Subjects enrolled in the comprehensive medical management arm will have the support of a team
of professionals focusing on atherosclerotic risk factor modification that involves
recommended treatment to target lipid levels, blood pressure and diabetes control, smoking
cessation, very low fat diet and aerobic exercise program. This is in addition to standard
current medical therapy as provided by the primary referring physician.
No experimental medication or procedures will be used. Clinic visits for subject's education
and consulting in the comprehensive program will be performed five times during the first
year and semiannually thereafter.
Inclusion Criteria:
- Subjects must be competent to provide written informed consent.

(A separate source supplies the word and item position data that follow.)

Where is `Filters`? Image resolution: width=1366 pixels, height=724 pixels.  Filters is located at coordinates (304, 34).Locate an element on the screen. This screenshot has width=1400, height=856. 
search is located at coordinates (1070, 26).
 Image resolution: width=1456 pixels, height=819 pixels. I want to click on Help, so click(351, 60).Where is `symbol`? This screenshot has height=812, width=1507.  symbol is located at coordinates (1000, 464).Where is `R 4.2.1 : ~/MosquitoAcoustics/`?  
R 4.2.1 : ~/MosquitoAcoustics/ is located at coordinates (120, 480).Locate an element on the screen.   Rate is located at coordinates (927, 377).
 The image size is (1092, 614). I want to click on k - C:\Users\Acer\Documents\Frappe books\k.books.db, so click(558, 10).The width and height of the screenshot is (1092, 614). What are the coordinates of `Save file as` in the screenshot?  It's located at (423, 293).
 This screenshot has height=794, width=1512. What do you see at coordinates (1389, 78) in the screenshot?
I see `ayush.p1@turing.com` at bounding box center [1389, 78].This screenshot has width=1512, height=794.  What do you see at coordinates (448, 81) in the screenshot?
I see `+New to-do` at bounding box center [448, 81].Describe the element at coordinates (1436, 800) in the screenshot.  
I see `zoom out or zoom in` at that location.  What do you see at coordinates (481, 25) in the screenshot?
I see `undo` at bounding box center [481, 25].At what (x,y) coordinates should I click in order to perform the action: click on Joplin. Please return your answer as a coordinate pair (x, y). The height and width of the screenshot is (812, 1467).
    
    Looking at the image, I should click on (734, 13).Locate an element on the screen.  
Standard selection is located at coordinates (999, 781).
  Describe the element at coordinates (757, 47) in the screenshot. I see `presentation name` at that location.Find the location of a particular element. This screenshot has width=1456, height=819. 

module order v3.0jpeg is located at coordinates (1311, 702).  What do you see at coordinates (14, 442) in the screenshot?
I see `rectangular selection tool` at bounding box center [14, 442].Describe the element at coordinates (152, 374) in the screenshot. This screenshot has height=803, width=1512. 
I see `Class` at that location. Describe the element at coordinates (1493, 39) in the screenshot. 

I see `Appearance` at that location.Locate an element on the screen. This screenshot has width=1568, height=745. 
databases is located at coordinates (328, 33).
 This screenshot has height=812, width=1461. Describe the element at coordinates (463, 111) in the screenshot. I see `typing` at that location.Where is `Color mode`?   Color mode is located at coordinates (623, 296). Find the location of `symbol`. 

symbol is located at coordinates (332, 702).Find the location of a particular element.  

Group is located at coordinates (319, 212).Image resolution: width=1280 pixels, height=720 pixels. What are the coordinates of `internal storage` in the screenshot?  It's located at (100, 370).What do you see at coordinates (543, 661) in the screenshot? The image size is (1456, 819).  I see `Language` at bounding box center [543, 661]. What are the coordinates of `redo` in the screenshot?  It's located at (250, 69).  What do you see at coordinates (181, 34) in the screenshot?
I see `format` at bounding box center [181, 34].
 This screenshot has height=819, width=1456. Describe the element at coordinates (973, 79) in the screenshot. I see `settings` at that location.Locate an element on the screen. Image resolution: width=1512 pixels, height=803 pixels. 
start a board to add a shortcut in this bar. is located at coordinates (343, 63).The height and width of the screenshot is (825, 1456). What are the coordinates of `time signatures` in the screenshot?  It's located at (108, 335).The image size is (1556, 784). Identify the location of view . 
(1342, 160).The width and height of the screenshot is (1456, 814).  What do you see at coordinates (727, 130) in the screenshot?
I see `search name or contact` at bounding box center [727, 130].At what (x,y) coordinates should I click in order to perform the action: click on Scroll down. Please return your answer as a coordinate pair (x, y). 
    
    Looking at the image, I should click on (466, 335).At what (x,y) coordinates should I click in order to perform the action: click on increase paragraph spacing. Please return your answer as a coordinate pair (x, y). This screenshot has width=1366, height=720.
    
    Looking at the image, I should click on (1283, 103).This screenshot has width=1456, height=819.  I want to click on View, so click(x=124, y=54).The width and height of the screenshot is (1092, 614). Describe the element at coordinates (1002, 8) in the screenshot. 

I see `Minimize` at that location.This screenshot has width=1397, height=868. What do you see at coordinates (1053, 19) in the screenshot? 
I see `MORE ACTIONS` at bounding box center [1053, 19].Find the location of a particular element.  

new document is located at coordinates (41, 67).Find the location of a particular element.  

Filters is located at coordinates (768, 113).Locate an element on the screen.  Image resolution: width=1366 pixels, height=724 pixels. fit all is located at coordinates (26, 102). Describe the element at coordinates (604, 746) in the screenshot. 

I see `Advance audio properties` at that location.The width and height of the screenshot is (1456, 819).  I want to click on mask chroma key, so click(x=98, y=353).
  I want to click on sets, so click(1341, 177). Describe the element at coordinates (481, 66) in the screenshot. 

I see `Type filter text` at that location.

- Subjects must sign an Institutional Review Board (IRB) approved Informed Consent Form
(ICF) and HIPAA Authorization prior to the initiation of any study procedures.
- Men and women age ≥40
_ Indication for stress perfusion testing
- Appropriate Indications for stress perfusion testing:
- Suspected CAD:
- Men with any chest pain syndrome and two other risk factors
- Women >50 years old with any chest pain syndrome and two other risk factors
- Asymptomatic men and women >50 years with at least three other risk factors* or
Coronary Calcium Agatston score >400.
- Diabetic men and women and two other risk factors
- Documented known CAD:
- Men and women asymptomatic or stable symptoms and known CAD by abnormal
catheterization or prior SPECT without revascularization after >2 years to evaluate
worsening disease or
- Men and women with worsening symptoms and known CAD by abnormal catheterization or
prior SPECT/PET without revascularization
- Men and women with chest pain syndrome and previous revascularization
- Asymptomatic men and women >5 years after coronary artery bypass graft surgery (CABG)
or >2 years after PCI
- Risk factors: Diabetes, Current or recent cigarette smoking (within the last 12
months), LDL>130, low HDL <50 women, HDL <45 men, history of metabolic syndrome,
hypertension (SPB>140), family history of premature (<60 year) CAD,
Atherosclerotic carotid artery disease OR atherosclerotic peripheral vascular
disease (APVD) as defined by ankle-brachial index below 0.9 and/or by abnormal
duplex ultrasound, CT angiography, magnetic resonance angiography (MRA) or
conventional invasive angiogram or previous revascularization procedure.
- Framingham's high risk criteria refers to presence of diabetes mellitus with
the limitation described above (c) or 10 year absolute Coronary Heart
Disease(CHD)risk of >or= 20% (see tables Appendix A).
- Chest pain is defined as Typical Angina if Exertional + Retrosternal +
relieved with rest or sublingual nitroglycerin (NTG) , Atypical angina
if only two of the above criteria are present and Non-anginal if one or
none of the above are present.
Exclusion Criteria:
- Age <40
- Low pretest likelihood of CAD (= not meeting the above criteria)
- Unstable angina high risk (dynamic ST-Twave ECG changes and/or elevated troponin)
- Recent MI (<4 weeks)
- Recent stroke (<4 weeks)
- CABG or percutaneous coronary intervention (PCI) within the last 6 months
- Severe renal dysfunction as defined by creatinine > 2.0 mg/dl
- Active liver disease or hepatic dysfunction, AST or ALT > x 2 the upper limit of
normal (ULN)
- Concomitant valvular heart disease
- Left ventricular ejection fraction (LVEF) <30%
- Severe systemic hypertension defined as systolic blood pressure (SBP) > 200 mmHg
- Symptomatic sustained or non-sustained ventricular tachycardia
- Morbid Obesity defined by Body Mass Index > 35
- Sever disability to prevent therapeutic exercise not expected to resolve within 6
months
- Major non-cardiac co-morbidity limiting survival or social situation/condition that in
the opinion of the investigator will preclude the patient from participation in the
study follow-up.
- Concurrent or prior (within last 30 days) participation in other research studies
using investigational drugs or devices.